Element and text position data
■ ■ ■ ■ ■ ■ ■
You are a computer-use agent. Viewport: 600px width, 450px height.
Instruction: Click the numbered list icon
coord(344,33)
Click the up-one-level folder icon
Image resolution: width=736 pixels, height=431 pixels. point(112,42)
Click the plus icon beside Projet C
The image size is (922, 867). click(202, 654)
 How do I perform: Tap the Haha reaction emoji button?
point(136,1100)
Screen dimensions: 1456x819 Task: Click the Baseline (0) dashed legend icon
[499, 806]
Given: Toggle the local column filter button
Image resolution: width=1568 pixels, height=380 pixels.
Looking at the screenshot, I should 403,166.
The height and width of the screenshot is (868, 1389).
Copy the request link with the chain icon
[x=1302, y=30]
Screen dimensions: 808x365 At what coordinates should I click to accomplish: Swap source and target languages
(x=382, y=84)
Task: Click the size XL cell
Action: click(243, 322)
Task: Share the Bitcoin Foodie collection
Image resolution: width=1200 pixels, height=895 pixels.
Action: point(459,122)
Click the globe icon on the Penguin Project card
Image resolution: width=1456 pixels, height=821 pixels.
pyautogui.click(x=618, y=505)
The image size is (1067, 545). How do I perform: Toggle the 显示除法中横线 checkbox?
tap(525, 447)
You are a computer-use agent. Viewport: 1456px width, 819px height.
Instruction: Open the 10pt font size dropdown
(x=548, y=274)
■ ■ ■ ■ ■ ■ ■
• Problem description: Retype the entire listing above line for line, keeping every character unchanged.

• Solution for this problem:
You are a computer-use agent. Viewport: 600px width, 450px height.
Instruction: Click the numbered list icon
coord(344,33)
Click the up-one-level folder icon
Image resolution: width=736 pixels, height=431 pixels. point(112,42)
Click the plus icon beside Projet C
The image size is (922, 867). click(202, 654)
 How do I perform: Tap the Haha reaction emoji button?
point(136,1100)
Screen dimensions: 1456x819 Task: Click the Baseline (0) dashed legend icon
[499, 806]
Given: Toggle the local column filter button
Image resolution: width=1568 pixels, height=380 pixels.
Looking at the screenshot, I should 403,166.
The height and width of the screenshot is (868, 1389).
Copy the request link with the chain icon
[x=1302, y=30]
Screen dimensions: 808x365 At what coordinates should I click to accomplish: Swap source and target languages
(x=382, y=84)
Task: Click the size XL cell
Action: click(243, 322)
Task: Share the Bitcoin Foodie collection
Image resolution: width=1200 pixels, height=895 pixels.
Action: point(459,122)
Click the globe icon on the Penguin Project card
Image resolution: width=1456 pixels, height=821 pixels.
pyautogui.click(x=618, y=505)
The image size is (1067, 545). How do I perform: Toggle the 显示除法中横线 checkbox?
tap(525, 447)
You are a computer-use agent. Viewport: 1456px width, 819px height.
Instruction: Open the 10pt font size dropdown
(x=548, y=274)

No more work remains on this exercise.